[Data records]
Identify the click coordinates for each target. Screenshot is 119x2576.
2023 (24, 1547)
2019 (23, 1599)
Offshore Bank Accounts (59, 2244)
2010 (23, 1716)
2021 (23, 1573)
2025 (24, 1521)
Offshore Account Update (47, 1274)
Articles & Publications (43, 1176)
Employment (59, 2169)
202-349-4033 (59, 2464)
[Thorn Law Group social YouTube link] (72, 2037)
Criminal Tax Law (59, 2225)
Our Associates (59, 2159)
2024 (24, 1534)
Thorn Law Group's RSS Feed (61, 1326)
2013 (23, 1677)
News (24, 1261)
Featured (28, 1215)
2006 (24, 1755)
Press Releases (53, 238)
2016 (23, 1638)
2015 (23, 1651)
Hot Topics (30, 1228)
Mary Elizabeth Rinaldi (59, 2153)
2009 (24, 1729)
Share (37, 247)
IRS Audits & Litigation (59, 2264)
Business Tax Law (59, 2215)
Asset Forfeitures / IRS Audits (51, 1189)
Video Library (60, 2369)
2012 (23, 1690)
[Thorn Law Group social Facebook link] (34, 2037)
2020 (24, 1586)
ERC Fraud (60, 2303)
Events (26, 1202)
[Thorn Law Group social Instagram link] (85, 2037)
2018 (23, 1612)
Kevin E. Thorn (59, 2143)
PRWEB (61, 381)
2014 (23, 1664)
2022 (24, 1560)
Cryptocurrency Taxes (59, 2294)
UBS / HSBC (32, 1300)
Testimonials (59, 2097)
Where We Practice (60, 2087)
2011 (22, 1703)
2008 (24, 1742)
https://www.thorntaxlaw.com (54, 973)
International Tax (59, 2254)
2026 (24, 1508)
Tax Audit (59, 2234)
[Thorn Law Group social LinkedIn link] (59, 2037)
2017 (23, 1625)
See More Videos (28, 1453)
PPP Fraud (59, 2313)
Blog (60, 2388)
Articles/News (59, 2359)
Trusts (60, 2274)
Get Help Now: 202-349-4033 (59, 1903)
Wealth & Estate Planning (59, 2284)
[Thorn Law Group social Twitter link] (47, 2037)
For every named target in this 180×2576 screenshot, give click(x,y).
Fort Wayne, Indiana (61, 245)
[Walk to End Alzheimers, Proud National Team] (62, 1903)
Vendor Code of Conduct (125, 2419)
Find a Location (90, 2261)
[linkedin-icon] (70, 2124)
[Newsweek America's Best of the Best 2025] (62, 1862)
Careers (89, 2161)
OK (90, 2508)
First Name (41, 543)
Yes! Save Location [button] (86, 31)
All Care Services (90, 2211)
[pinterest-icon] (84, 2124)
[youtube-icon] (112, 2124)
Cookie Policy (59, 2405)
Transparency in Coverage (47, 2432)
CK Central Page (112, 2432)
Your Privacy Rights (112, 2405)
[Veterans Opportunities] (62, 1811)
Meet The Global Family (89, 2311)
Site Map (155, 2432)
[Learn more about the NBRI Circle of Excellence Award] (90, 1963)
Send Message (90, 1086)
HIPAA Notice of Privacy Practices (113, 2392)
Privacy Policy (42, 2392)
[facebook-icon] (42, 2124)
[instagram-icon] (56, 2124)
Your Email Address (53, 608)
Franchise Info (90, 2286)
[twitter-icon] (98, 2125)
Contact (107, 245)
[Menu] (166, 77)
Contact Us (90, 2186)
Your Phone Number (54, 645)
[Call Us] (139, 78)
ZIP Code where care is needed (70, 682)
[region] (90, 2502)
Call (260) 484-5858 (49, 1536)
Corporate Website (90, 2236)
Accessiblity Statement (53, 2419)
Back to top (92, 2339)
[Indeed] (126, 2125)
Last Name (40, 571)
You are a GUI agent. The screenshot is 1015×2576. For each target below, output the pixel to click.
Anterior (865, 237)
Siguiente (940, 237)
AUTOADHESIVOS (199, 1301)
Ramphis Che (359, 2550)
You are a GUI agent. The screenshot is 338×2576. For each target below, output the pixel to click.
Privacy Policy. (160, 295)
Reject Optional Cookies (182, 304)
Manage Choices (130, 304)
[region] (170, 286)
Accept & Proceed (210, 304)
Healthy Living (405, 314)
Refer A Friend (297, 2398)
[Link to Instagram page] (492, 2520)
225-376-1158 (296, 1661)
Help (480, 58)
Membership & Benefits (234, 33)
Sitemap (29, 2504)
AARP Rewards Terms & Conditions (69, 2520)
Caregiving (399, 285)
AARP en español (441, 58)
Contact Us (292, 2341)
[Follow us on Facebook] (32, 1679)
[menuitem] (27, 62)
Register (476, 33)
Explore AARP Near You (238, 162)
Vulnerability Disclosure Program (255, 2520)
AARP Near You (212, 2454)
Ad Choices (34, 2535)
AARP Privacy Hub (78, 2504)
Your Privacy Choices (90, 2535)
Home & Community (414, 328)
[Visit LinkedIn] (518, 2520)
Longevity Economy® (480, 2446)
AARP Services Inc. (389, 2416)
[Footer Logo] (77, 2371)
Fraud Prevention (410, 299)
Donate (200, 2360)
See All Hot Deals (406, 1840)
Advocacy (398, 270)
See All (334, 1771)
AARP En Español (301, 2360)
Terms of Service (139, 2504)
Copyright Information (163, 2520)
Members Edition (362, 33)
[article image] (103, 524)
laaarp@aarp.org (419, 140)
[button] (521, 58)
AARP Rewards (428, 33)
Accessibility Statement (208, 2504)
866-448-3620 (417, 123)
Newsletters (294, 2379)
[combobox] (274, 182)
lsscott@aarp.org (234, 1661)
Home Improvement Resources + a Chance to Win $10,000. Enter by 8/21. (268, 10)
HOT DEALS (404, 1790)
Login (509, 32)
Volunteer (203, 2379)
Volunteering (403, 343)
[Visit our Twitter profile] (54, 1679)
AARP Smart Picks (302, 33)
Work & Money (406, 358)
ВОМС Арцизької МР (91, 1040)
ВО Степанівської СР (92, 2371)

§ **Aim of the exercise**: Using the records above, work out how many lines hold the string "Location"; answer with that number alone.

§ **Your response**: 2